**SET PROBLEM**: Copy the passage of the forum thread on tipping rideshare drivers from "Simple- if you" to "meaningful to drivers." word for word.

**DOCUMENT PASSAGE**:
↓↓↓
# A simple tip scheme that would make a big difference



## LAsouthpaw (Oct 24, 2015)

Forget about calculating percentages, since we know that the brain dead millenials can't handle that. 

Simple- if you take an uberx ride alone, tip just $2- if you're with friends, have everyone throw in a buck each. It's a pittance to the rider, but in the aggregate it would be meaningful to drivers. 

If riders tipped this way, tips would easily cover gas and buying food on my shift (at least for me). I average 15 or so rides per shift, so that would equal $30-50 in tips per shift, which would make a difference to me, but very little outlay for the rider. 

Personally, I don't understand this obsession people these days have with being cashless. So they use a card to buy a pack of gum? A soda? What will they do if the power goes out, or they need something in an emergency and they can't use a card? Seems stupid to not have at least $20-25 on you just in case.
↑↑↑
**MATERIAL**:
↓↓↓
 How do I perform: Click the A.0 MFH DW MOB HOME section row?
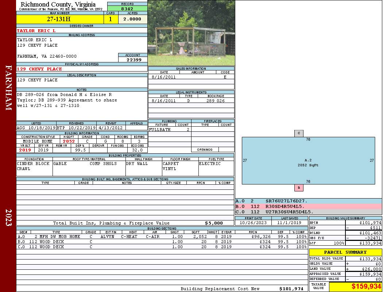[x=162, y=237]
↑↑↑
**EXERCISE RESULT**:
Simple- if you take an uberx ride alone, tip just $2- if you're with friends, have everyone throw in a buck each. It's a pittance to the rider, but in the aggregate it would be meaningful to drivers.